WHAT TO WORK ON:
Extract every line of the material that contains the string "This", matching case exactly.

## BEGIN INPUT

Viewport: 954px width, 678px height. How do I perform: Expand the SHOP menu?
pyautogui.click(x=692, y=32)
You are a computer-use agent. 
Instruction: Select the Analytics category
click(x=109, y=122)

## END INPUT
## BEGIN INPUT

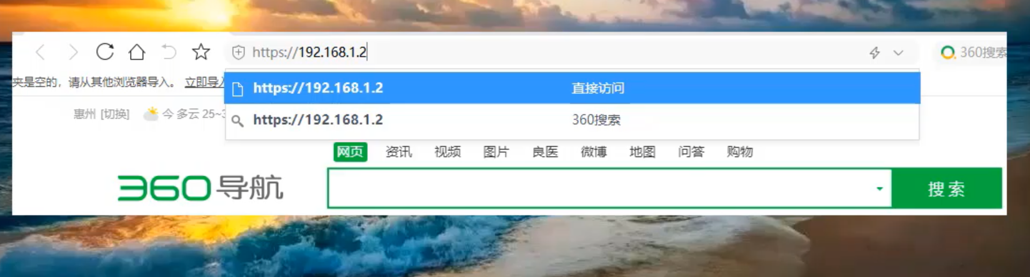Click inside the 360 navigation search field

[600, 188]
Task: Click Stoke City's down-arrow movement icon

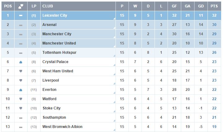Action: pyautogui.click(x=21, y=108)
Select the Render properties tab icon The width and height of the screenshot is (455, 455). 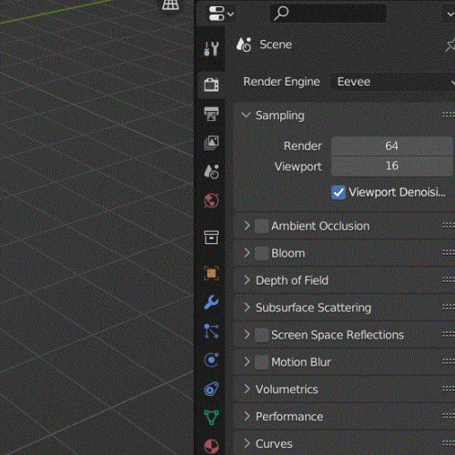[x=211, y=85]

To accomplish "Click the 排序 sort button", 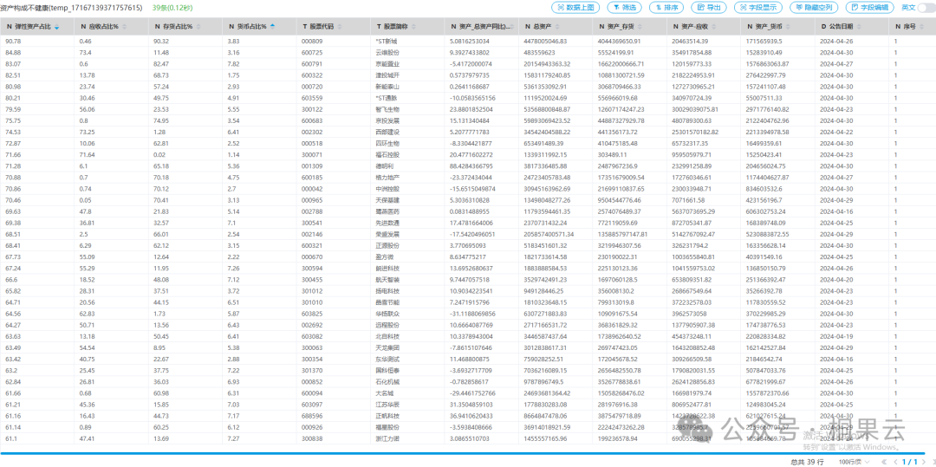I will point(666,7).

## END INPUT
## BEGIN INPUT

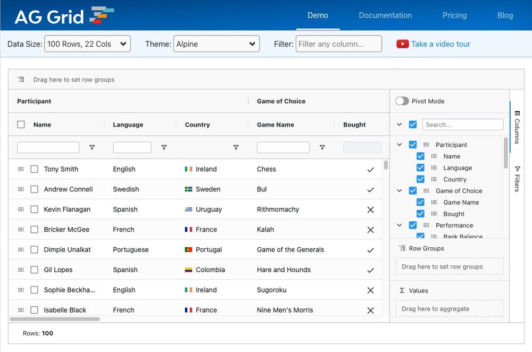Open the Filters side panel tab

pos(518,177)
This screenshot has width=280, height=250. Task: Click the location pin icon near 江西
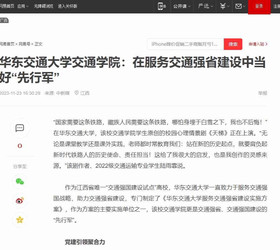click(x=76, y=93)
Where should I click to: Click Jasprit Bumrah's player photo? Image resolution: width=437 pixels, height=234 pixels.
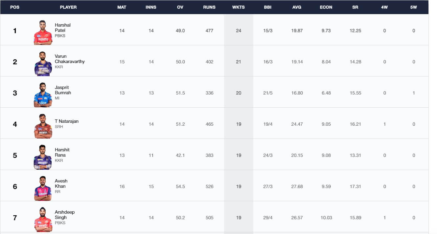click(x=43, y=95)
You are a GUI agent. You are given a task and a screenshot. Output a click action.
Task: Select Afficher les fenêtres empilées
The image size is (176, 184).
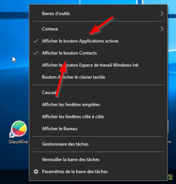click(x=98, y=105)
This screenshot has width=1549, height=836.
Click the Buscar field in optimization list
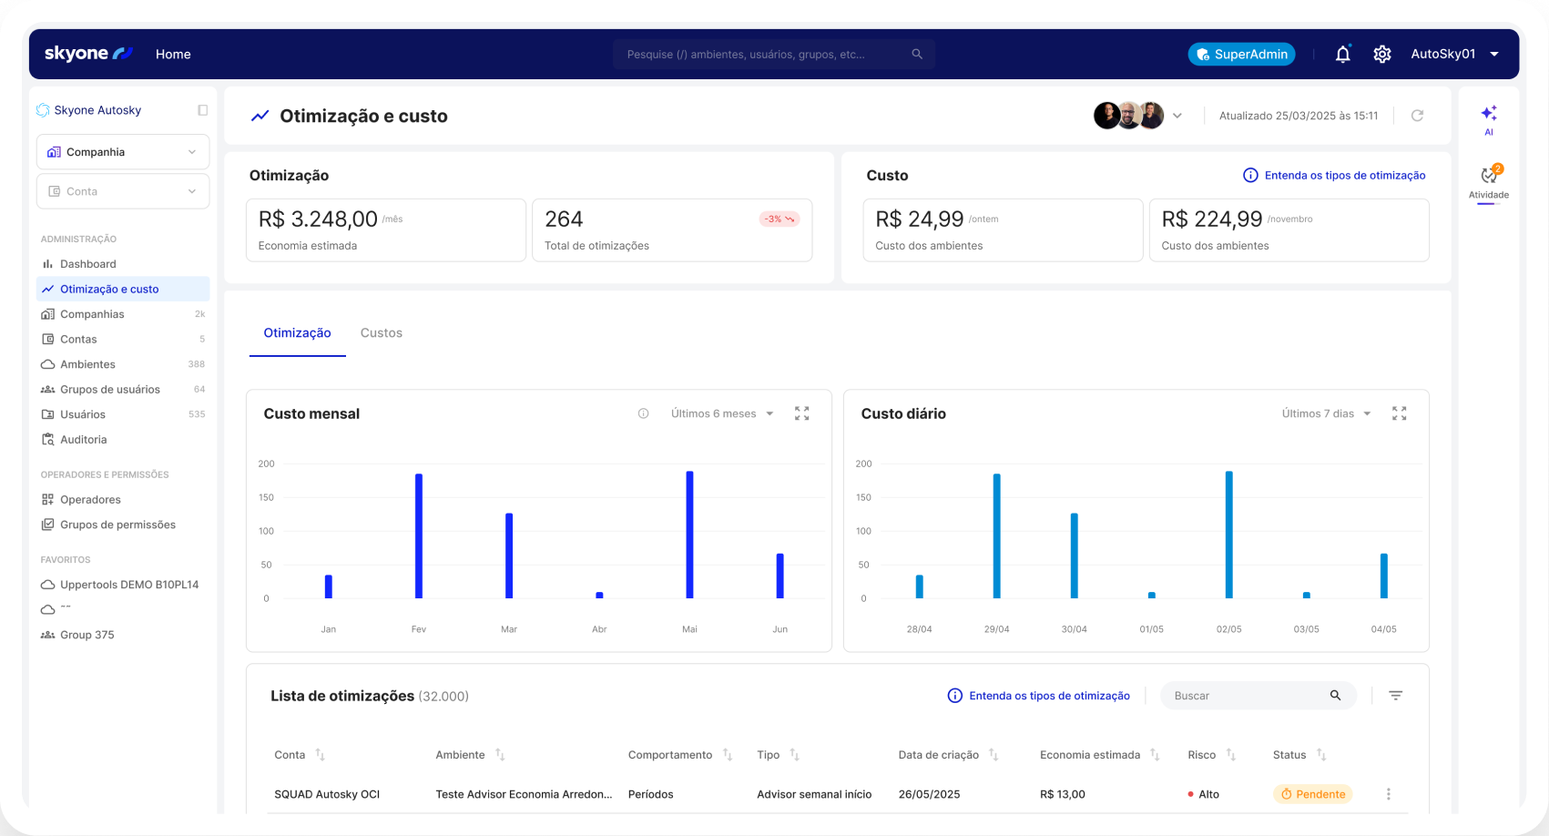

## END INPUT

WRITTEN ANSWER:
This screenshot has width=280, height=250. Task: Click the location pin icon near 江西
This screenshot has width=1549, height=836.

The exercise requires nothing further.